The decision to divest comes after Nazara’s revenue from operations increased by 12.6% in FY26, with its profit jumping by 60.8% to Rs 82 crore. However, a decline in its Q4 FY26 operating revenue to Rs 398 crore from Rs 520 crore in the previous year indicates a need for strategic realignment.
## Market and Regulatory Context
The gaming industry in India is witnessing rapid changes, with regulatory shifts posing challenges and opportunities for companies like Nazara. The Promotion and Regulation of Online Gaming Act, 2025, significantly impacted the sector by banning real money gaming platforms. In response, Nazara halted its plans to acquire a stake in Moonshine Technology, the parent company of PokerBaazi.

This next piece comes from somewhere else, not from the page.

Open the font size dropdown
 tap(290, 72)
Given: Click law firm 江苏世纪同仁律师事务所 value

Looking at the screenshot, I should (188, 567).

In this competitive landscape, Nazara’s move to focus on PC and console gaming aligns with global trends where these segments are experiencing substantial growth. The company’s establishment of centres of excellence in user acquisition, data analytics, and product development further underscores its intent to strengthen its core operations and drive future acquisitions.
## Implications for India’s Startup Ecosystem
Nazara’s strategic pivot highlights the adaptive strategies Indian startups must employ to thrive amid regulatory and market pressures. By concentrating on core competencies and leveraging technological advancements, startups can navigate challenges and seize emerging opportunities. Nazara’s decision to divest non-core assets could set a precedent for other companies in the gaming and adtech sectors seeking to refine their focus and optimize resources.

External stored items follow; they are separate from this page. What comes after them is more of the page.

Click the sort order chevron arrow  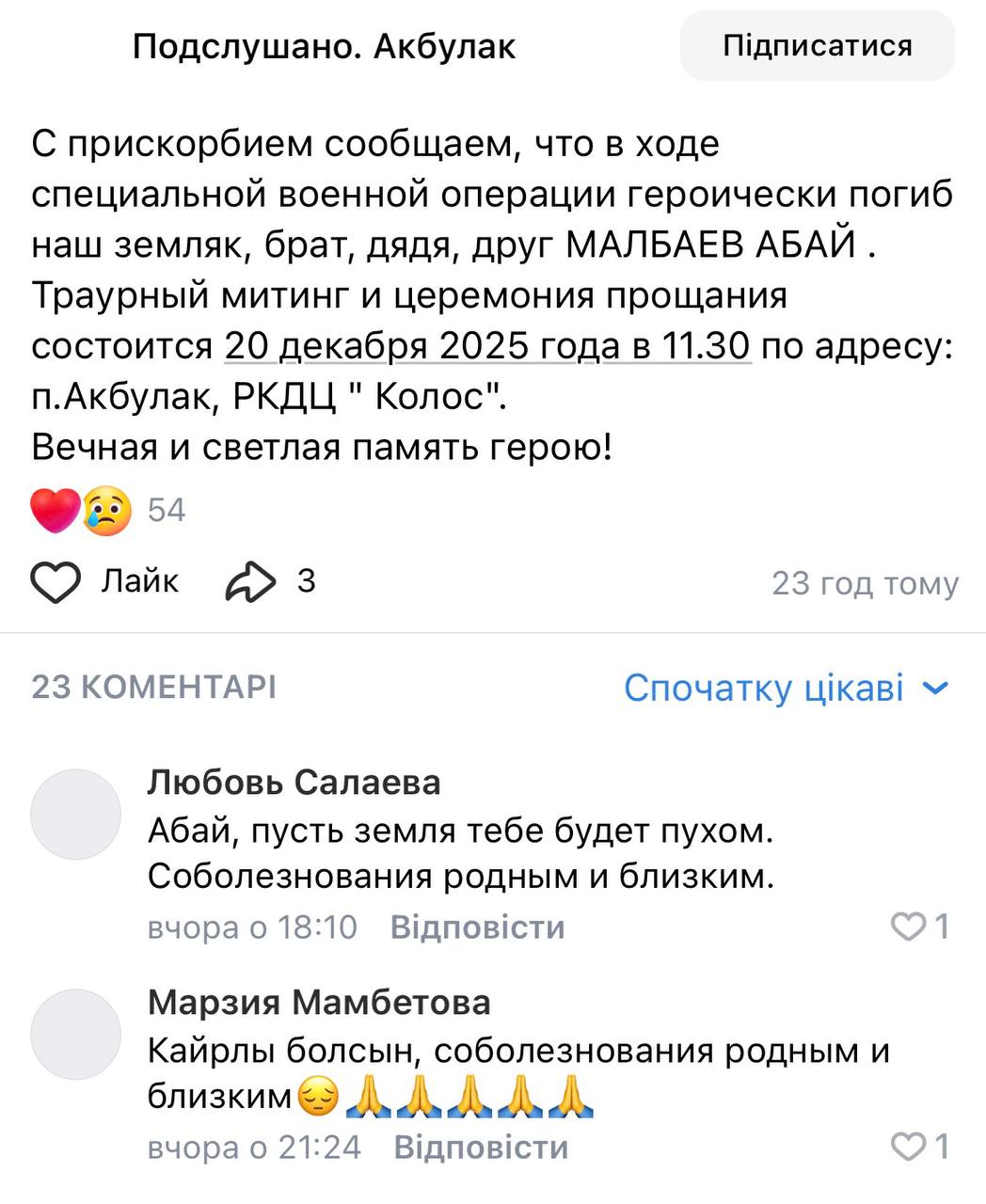click(935, 688)
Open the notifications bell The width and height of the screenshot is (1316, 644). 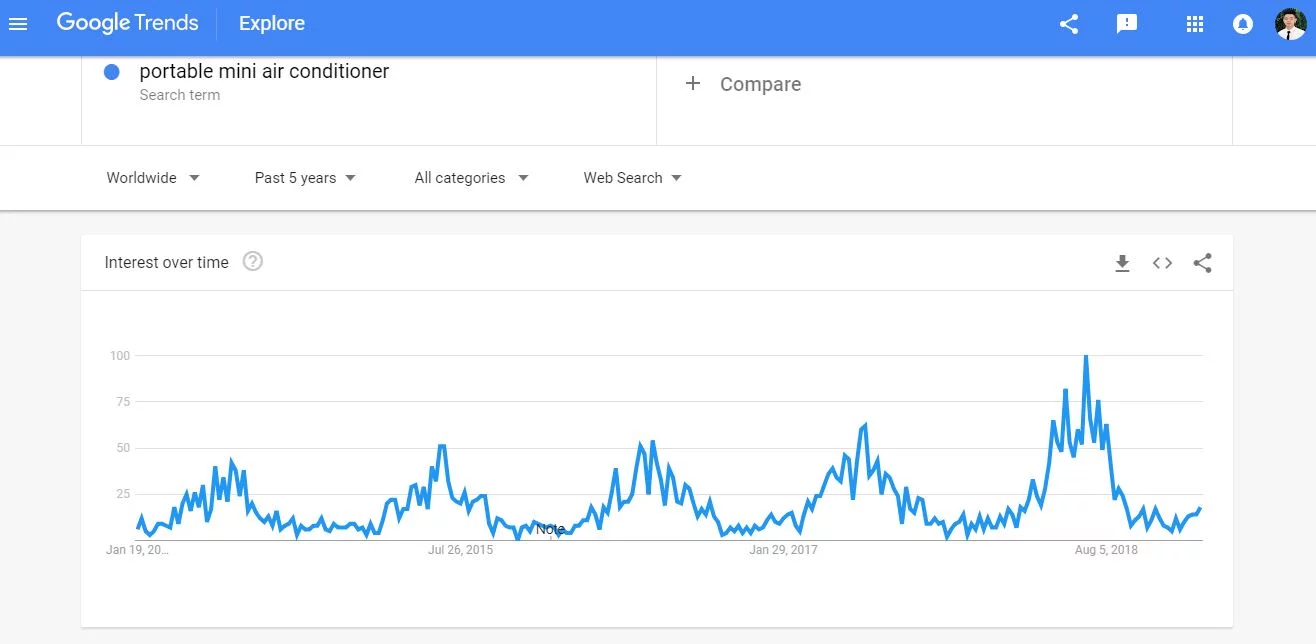pos(1243,24)
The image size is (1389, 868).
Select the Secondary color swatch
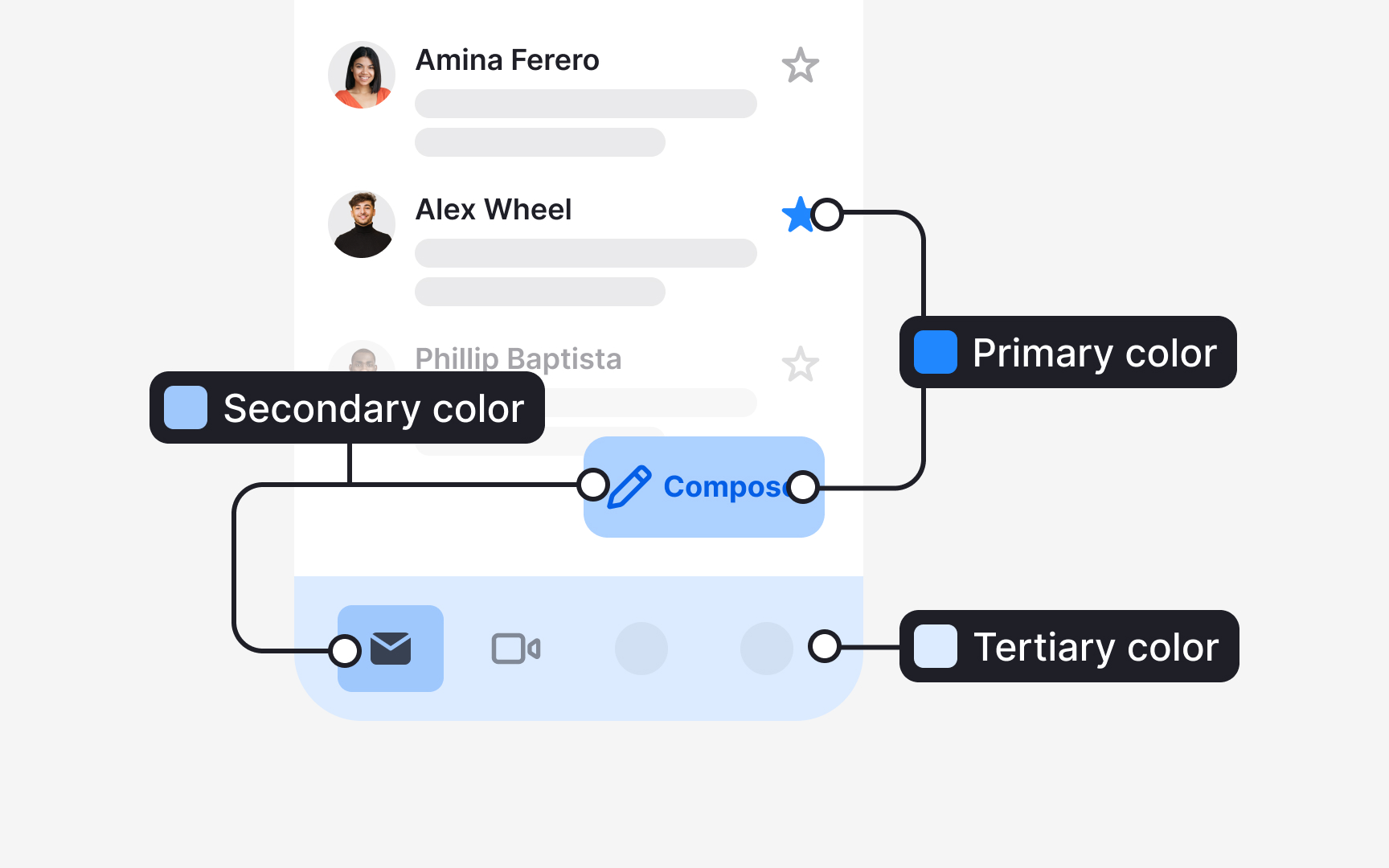click(186, 407)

For India’s burgeoning startup ecosystem, Nazara’s shift underscores the importance of agility and the need for companies to anticipate and adapt to regulatory changes. With a focus on gaming, Nazara is poised to capitalize on the increasing demand for immersive digital experiences, a trend that could inspire similar strategic realignments across the industry.

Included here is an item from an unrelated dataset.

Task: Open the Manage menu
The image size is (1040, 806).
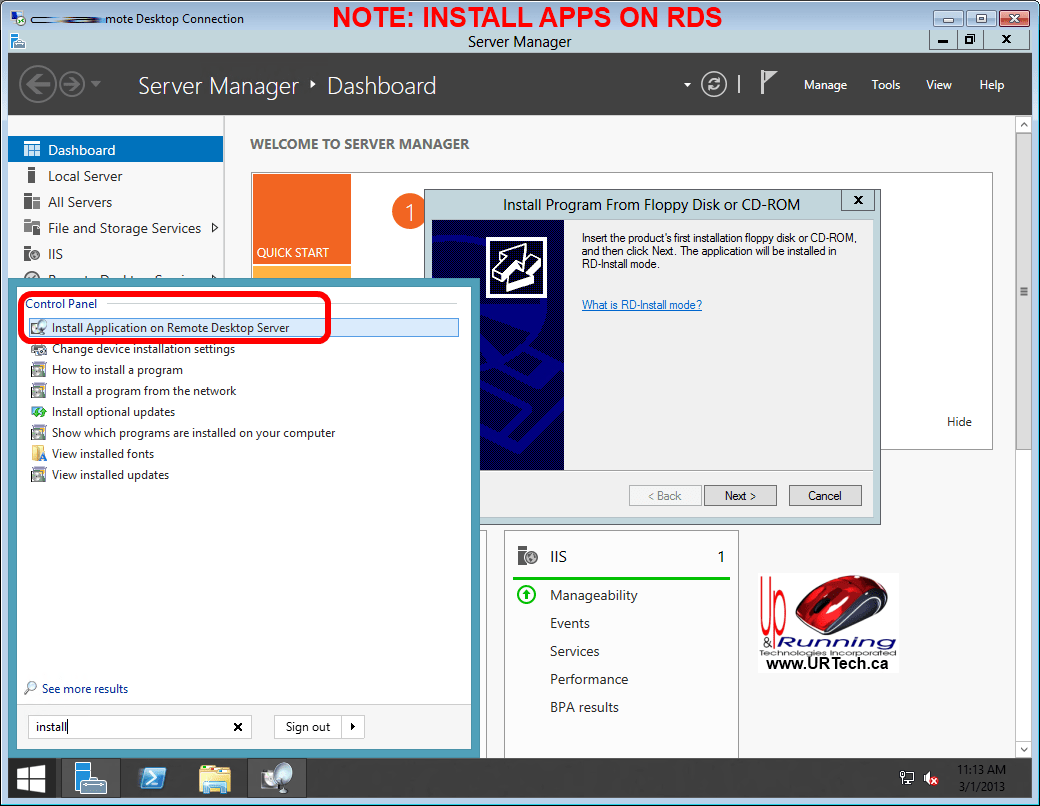Action: (825, 85)

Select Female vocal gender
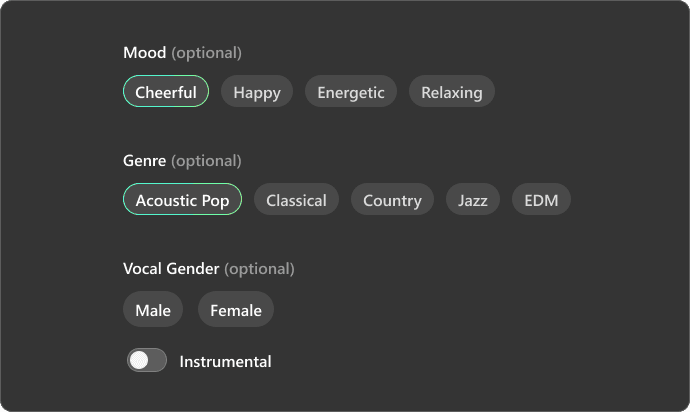(236, 309)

As Nazara moves forward with its divestment plans, stakeholders in the gaming and adtech industries will be keenly observing the impact on market dynamics. For founders and investors, the key takeaway will be how Nazara’s refocused strategy influences its growth trajectory and sets benchmarks for strategic pivots in the Indian tech landscape. Watching how Nazara executes its divestment and strengthens its core gaming offerings will provide critical insights into the evolving priorities of tech companies in India.